◆ **Directions**:
Write down every entry once more, exactly as it reads.

◆ **Provided entries**:
====================
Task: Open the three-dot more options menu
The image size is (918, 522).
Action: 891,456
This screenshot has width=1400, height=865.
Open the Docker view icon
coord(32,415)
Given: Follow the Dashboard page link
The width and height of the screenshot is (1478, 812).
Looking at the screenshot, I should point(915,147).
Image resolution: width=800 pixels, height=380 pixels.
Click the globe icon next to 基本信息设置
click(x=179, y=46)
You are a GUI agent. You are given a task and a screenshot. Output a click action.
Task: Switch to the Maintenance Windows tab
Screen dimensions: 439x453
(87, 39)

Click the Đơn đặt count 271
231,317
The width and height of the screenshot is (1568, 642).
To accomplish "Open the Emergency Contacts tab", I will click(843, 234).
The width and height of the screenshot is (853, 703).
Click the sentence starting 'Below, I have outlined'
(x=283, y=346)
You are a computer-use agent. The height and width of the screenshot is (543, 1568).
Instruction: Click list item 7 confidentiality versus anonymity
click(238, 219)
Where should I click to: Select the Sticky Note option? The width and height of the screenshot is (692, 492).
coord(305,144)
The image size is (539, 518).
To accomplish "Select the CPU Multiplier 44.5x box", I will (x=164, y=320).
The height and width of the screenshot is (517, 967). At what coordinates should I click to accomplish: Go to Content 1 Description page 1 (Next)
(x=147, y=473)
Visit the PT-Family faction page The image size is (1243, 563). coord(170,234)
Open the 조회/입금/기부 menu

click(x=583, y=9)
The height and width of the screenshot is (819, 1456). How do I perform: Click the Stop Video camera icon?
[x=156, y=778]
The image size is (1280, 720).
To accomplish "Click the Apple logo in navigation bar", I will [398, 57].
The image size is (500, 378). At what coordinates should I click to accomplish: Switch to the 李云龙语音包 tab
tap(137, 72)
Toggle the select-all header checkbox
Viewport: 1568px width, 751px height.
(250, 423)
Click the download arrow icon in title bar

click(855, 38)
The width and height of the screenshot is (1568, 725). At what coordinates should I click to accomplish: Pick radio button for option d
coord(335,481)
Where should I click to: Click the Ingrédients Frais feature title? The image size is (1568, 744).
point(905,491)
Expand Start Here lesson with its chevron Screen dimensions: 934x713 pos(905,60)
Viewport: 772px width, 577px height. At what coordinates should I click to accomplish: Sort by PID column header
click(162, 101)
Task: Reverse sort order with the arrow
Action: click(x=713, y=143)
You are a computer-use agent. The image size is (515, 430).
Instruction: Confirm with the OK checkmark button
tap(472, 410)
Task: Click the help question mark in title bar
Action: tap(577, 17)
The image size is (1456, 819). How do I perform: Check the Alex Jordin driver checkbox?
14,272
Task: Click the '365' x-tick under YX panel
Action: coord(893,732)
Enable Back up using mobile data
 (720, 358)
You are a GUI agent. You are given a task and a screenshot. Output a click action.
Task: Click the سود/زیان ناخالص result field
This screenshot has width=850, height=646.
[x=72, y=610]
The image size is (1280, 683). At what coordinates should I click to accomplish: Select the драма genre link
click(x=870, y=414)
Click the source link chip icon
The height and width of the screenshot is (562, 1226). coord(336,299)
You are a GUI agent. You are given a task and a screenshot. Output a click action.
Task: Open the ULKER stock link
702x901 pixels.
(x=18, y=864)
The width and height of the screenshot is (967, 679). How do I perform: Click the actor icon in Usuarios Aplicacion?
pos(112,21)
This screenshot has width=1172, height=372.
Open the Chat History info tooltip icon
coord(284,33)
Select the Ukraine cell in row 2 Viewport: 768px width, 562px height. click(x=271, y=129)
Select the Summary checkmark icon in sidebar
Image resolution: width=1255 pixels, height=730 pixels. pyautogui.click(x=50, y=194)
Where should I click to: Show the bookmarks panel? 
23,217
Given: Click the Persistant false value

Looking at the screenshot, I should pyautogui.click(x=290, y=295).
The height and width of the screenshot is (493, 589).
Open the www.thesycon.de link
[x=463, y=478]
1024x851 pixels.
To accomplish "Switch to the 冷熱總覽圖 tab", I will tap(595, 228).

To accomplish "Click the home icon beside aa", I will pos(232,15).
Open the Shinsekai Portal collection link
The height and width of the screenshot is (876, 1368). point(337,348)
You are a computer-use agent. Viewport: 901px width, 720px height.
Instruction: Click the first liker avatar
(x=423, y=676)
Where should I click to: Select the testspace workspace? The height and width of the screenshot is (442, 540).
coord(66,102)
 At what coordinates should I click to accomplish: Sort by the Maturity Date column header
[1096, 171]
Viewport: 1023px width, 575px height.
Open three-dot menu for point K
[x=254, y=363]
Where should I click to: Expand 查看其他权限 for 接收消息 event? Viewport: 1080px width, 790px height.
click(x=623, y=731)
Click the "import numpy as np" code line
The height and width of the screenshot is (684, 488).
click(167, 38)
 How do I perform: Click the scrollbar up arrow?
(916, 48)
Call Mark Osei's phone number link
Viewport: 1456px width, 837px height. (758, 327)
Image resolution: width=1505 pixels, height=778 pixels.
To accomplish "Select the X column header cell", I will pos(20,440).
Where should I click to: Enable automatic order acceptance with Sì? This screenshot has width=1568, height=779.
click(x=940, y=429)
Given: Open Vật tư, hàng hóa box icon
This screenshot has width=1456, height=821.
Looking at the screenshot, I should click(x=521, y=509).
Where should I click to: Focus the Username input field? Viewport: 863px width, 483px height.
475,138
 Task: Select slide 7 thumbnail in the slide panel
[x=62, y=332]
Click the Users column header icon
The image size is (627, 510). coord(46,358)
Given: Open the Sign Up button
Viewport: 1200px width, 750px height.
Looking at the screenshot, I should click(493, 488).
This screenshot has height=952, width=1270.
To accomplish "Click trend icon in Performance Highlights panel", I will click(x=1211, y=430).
====================
◆ **Solution to the exercise**:
Task: Open the three-dot more options menu
The image size is (918, 522).
Action: 891,456
This screenshot has width=1400, height=865.
Open the Docker view icon
coord(32,415)
Given: Follow the Dashboard page link
The width and height of the screenshot is (1478, 812).
Looking at the screenshot, I should point(915,147).
Image resolution: width=800 pixels, height=380 pixels.
Click the globe icon next to 基本信息设置
click(x=179, y=46)
You are a GUI agent. You are given a task and a screenshot. Output a click action.
Task: Switch to the Maintenance Windows tab
Screen dimensions: 439x453
(87, 39)

Click the Đơn đặt count 271
231,317
The width and height of the screenshot is (1568, 642).
To accomplish "Open the Emergency Contacts tab", I will click(843, 234).
The width and height of the screenshot is (853, 703).
Click the sentence starting 'Below, I have outlined'
(x=283, y=346)
You are a computer-use agent. The height and width of the screenshot is (543, 1568).
Instruction: Click list item 7 confidentiality versus anonymity
click(238, 219)
Where should I click to: Select the Sticky Note option? The width and height of the screenshot is (692, 492).
coord(305,144)
The image size is (539, 518).
To accomplish "Select the CPU Multiplier 44.5x box", I will (x=164, y=320).
The height and width of the screenshot is (517, 967). At what coordinates should I click to accomplish: Go to Content 1 Description page 1 (Next)
(x=147, y=473)
Visit the PT-Family faction page The image size is (1243, 563). coord(170,234)
Open the 조회/입금/기부 menu

click(x=583, y=9)
The height and width of the screenshot is (819, 1456). How do I perform: Click the Stop Video camera icon?
[x=156, y=778]
The image size is (1280, 720).
To accomplish "Click the Apple logo in navigation bar", I will [398, 57].
The image size is (500, 378). At what coordinates should I click to accomplish: Switch to the 李云龙语音包 tab
tap(137, 72)
Toggle the select-all header checkbox
Viewport: 1568px width, 751px height.
(250, 423)
Click the download arrow icon in title bar

click(855, 38)
The width and height of the screenshot is (1568, 725). At what coordinates should I click to accomplish: Pick radio button for option d
coord(335,481)
Where should I click to: Click the Ingrédients Frais feature title? The image size is (1568, 744).
point(905,491)
Expand Start Here lesson with its chevron Screen dimensions: 934x713 pos(905,60)
Viewport: 772px width, 577px height. At what coordinates should I click to accomplish: Sort by PID column header
click(162, 101)
Task: Reverse sort order with the arrow
Action: click(x=713, y=143)
You are a computer-use agent. The image size is (515, 430).
Instruction: Confirm with the OK checkmark button
tap(472, 410)
Task: Click the help question mark in title bar
Action: tap(577, 17)
The image size is (1456, 819). How do I perform: Check the Alex Jordin driver checkbox?
14,272
Task: Click the '365' x-tick under YX panel
Action: coord(893,732)
Enable Back up using mobile data
 (720, 358)
You are a GUI agent. You are given a task and a screenshot. Output a click action.
Task: Click the سود/زیان ناخالص result field
This screenshot has width=850, height=646.
[x=72, y=610]
The image size is (1280, 683). At what coordinates should I click to accomplish: Select the драма genre link
click(x=870, y=414)
Click the source link chip icon
The height and width of the screenshot is (562, 1226). coord(336,299)
You are a GUI agent. You are given a task and a screenshot. Output a click action.
Task: Open the ULKER stock link
702x901 pixels.
(x=18, y=864)
The width and height of the screenshot is (967, 679). How do I perform: Click the actor icon in Usuarios Aplicacion?
pos(112,21)
This screenshot has width=1172, height=372.
Open the Chat History info tooltip icon
coord(284,33)
Select the Ukraine cell in row 2 Viewport: 768px width, 562px height. click(x=271, y=129)
Select the Summary checkmark icon in sidebar
Image resolution: width=1255 pixels, height=730 pixels. pyautogui.click(x=50, y=194)
Where should I click to: Show the bookmarks panel? 
23,217
Given: Click the Persistant false value

Looking at the screenshot, I should pyautogui.click(x=290, y=295).
The height and width of the screenshot is (493, 589).
Open the www.thesycon.de link
[x=463, y=478]
1024x851 pixels.
To accomplish "Switch to the 冷熱總覽圖 tab", I will tap(595, 228).

To accomplish "Click the home icon beside aa", I will pos(232,15).
Open the Shinsekai Portal collection link
The height and width of the screenshot is (876, 1368). point(337,348)
You are a computer-use agent. Viewport: 901px width, 720px height.
Instruction: Click the first liker avatar
(x=423, y=676)
Where should I click to: Select the testspace workspace? The height and width of the screenshot is (442, 540).
coord(66,102)
 At what coordinates should I click to accomplish: Sort by the Maturity Date column header
[1096, 171]
Viewport: 1023px width, 575px height.
Open three-dot menu for point K
[x=254, y=363]
Where should I click to: Expand 查看其他权限 for 接收消息 event? Viewport: 1080px width, 790px height.
click(x=623, y=731)
Click the "import numpy as np" code line
The height and width of the screenshot is (684, 488).
click(167, 38)
 How do I perform: Click the scrollbar up arrow?
(916, 48)
Call Mark Osei's phone number link
Viewport: 1456px width, 837px height. (758, 327)
Image resolution: width=1505 pixels, height=778 pixels.
To accomplish "Select the X column header cell", I will pos(20,440).
Where should I click to: Enable automatic order acceptance with Sì? This screenshot has width=1568, height=779.
click(x=940, y=429)
Given: Open Vật tư, hàng hóa box icon
This screenshot has width=1456, height=821.
Looking at the screenshot, I should click(x=521, y=509).
Where should I click to: Focus the Username input field? Viewport: 863px width, 483px height.
475,138
 Task: Select slide 7 thumbnail in the slide panel
[x=62, y=332]
Click the Users column header icon
The image size is (627, 510). coord(46,358)
Given: Open the Sign Up button
Viewport: 1200px width, 750px height.
Looking at the screenshot, I should click(493, 488).
This screenshot has height=952, width=1270.
To accomplish "Click trend icon in Performance Highlights panel", I will click(x=1211, y=430).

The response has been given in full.